Southwest Airlines Co. is in talks with other carriers and expects to secure a partner for international flights by its original goal of 2009, Chairman Herb Kelleher said.
That target was thrown into question when ATA Airlines Inc. filed for bankruptcy and stopped flying in April. The companies had planned to expand their 2005 U.S. marketing accord to add ATA service to Mexico, Canada and the Caribbean next year.
Southwest, the largest discount carrier, has been "assiduously talking to other airlines about the possibility of code sharing with them," Kelleher, 77, said this past week in an interview. "We are working feverishly on changing our system so we can accommodate international code shares."

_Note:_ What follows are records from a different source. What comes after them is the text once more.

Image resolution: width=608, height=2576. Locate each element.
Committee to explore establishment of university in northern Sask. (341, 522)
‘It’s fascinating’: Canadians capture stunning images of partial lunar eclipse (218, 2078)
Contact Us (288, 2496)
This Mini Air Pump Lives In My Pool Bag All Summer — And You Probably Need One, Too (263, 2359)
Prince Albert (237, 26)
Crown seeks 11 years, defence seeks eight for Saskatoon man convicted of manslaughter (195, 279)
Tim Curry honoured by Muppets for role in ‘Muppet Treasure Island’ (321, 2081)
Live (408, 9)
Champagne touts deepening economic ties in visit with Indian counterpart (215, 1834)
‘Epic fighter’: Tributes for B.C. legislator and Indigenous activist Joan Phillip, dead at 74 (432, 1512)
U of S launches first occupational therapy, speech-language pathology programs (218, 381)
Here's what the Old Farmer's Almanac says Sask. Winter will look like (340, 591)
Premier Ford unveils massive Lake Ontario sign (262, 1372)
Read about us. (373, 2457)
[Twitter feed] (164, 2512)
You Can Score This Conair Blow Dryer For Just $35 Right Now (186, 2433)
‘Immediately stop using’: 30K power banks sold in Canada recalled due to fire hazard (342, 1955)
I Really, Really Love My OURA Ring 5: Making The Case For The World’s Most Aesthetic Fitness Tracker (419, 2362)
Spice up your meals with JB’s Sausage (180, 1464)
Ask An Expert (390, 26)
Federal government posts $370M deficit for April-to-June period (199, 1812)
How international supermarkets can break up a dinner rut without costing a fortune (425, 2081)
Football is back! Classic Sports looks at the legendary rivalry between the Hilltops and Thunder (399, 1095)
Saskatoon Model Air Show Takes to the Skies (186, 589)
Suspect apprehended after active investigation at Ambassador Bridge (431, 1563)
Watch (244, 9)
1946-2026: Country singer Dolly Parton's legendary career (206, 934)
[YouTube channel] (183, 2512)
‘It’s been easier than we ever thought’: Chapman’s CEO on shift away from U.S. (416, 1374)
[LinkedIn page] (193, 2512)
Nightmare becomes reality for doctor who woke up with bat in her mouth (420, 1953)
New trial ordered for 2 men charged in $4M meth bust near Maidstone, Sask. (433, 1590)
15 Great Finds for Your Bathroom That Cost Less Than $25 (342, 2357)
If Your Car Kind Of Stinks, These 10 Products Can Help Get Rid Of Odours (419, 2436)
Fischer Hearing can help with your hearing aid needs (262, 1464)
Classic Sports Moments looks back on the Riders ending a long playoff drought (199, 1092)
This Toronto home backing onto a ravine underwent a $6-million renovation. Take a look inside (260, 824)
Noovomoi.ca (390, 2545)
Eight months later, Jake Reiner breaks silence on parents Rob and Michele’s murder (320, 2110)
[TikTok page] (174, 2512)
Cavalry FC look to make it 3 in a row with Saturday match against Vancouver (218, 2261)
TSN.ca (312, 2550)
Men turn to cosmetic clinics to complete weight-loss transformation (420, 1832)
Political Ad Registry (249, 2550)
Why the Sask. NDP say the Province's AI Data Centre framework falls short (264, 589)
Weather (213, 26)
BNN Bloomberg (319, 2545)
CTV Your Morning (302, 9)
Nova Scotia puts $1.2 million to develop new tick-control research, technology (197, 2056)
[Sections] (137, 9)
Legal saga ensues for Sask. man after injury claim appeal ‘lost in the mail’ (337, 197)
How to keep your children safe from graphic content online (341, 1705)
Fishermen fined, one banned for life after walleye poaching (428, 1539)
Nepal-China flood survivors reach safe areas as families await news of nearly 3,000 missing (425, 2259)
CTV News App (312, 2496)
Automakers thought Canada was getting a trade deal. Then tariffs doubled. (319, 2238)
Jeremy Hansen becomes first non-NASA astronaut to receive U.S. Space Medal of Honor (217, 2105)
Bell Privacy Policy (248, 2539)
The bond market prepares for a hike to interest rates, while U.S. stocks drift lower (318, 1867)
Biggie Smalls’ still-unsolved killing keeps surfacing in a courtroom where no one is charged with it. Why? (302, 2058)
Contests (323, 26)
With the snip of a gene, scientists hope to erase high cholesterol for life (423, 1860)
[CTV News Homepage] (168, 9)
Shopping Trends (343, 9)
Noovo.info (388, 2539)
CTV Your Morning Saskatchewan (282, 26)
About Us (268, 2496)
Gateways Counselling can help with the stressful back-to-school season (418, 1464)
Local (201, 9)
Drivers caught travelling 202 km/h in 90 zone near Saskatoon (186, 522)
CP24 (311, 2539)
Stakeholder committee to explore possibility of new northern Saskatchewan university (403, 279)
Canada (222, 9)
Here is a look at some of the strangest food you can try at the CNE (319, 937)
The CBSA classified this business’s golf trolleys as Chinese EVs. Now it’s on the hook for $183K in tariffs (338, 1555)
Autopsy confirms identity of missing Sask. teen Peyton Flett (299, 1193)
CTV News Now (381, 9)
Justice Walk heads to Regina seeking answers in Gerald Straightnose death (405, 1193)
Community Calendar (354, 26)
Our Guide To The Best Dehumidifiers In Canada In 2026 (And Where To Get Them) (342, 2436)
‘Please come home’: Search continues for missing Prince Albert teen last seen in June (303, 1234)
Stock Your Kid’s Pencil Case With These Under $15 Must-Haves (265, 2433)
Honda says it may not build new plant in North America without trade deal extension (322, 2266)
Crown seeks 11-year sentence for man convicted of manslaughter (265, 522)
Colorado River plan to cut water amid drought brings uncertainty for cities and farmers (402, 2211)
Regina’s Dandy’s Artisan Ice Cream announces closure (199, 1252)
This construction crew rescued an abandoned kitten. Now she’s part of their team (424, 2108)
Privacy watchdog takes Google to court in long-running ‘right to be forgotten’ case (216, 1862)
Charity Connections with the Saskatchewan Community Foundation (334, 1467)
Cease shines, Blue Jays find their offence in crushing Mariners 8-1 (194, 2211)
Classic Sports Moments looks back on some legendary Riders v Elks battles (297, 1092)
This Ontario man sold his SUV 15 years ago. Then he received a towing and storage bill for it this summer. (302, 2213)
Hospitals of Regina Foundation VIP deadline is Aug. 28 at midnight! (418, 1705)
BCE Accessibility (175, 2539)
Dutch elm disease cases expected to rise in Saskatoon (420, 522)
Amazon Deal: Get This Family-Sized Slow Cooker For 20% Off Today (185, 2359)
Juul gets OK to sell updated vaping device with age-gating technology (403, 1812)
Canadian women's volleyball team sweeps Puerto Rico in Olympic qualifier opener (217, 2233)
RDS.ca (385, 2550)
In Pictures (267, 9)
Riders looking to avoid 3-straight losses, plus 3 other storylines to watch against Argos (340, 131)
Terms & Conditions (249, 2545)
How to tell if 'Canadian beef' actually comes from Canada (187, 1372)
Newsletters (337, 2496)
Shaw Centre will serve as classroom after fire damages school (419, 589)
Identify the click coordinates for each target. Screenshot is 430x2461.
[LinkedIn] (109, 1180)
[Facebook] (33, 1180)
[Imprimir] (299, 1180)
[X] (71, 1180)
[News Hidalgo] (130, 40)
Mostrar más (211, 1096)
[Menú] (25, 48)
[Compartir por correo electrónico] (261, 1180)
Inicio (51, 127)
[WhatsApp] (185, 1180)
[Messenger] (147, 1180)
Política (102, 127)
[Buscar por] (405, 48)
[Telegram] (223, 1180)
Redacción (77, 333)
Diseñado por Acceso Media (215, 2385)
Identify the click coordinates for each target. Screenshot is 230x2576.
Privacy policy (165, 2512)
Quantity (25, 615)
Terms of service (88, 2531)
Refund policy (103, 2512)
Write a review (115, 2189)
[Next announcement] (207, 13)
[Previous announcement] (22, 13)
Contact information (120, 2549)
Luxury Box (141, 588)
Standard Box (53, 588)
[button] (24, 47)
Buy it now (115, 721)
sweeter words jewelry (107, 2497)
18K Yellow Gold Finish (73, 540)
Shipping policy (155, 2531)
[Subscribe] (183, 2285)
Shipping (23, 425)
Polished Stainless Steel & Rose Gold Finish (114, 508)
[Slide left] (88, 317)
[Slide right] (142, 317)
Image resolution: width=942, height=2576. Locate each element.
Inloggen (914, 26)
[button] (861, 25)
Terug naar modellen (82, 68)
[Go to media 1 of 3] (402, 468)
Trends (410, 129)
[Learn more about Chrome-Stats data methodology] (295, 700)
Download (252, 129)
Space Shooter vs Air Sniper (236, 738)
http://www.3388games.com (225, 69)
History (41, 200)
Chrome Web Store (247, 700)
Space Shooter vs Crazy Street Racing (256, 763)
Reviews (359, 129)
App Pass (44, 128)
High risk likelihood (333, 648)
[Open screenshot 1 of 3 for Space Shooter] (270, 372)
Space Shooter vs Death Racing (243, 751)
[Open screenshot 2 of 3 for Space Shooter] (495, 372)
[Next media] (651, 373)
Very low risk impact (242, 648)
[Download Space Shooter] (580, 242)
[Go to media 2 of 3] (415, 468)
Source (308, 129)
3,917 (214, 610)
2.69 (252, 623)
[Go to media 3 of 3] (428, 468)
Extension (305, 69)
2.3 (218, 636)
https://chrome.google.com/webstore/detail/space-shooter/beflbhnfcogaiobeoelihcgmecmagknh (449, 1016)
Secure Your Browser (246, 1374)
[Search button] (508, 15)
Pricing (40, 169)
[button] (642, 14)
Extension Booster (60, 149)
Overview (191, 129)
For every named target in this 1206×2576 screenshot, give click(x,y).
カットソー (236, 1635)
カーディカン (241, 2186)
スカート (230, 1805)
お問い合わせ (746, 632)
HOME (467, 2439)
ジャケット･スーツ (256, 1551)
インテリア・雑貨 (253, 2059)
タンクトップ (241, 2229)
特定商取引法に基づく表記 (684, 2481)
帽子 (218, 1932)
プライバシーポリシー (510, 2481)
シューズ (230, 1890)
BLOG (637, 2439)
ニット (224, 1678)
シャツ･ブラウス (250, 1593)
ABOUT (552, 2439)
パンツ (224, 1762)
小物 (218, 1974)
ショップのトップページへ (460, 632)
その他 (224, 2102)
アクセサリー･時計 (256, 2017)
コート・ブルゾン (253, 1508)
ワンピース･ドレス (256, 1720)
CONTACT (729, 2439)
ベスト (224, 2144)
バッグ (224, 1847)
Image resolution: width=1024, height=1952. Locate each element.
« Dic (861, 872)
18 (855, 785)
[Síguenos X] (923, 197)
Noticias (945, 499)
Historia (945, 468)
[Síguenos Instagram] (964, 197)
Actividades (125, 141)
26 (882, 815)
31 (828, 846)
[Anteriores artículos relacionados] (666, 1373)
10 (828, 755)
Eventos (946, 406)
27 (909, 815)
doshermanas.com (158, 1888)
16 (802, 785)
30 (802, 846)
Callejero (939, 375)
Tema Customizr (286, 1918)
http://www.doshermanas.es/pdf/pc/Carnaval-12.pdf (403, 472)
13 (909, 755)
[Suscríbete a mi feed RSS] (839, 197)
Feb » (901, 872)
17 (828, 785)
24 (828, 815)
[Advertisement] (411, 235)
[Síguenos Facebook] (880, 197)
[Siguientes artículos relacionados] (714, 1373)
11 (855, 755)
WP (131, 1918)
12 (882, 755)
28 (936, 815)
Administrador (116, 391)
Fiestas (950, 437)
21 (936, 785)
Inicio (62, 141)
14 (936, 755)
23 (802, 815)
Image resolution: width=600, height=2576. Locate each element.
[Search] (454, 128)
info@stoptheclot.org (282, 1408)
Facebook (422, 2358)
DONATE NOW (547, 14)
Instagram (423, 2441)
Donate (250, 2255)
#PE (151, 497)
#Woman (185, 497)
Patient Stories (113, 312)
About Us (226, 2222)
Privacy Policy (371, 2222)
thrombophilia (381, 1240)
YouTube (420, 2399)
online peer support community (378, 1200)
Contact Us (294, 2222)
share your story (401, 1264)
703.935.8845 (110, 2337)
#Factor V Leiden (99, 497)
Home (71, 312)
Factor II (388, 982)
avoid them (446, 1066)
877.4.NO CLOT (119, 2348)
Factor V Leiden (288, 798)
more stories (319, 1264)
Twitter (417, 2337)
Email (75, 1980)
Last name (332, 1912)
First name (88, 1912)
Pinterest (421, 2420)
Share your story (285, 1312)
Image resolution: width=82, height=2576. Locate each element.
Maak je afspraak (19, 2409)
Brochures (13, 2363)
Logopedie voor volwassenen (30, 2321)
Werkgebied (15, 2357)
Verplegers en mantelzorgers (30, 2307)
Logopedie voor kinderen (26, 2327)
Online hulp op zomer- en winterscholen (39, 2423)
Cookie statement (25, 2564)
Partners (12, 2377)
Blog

Kelleher wouldn't name any of the prospective partners, which would operate overseas flights that could be sold by either airline. Dallas-based Southwest now flies only in the U.S. and has said it should finish modifying its computer systems next year to allow for international travel.
Southwest eventually may begin using its own planes on the "near-international" routes, Chief Executive Officer Gary Kelly has said.
New revenue from international flights and other sources such as fees for priority boarding would help Southwest blunt rising spending on jet fuel and labor. Southwest expected about $20 million in 2008 revenue from its accord with ATA before that carrier ended flights, down from a peak of $50 million.
"We discovered really how productive a code-share relationship could be," Kelleher said of the ATA accord. "It far exceeded any hopes I personally had. That kind of opened our eyes to its potential." The code-sharing label refers to the airlines' exchange of the data used in reservation systems.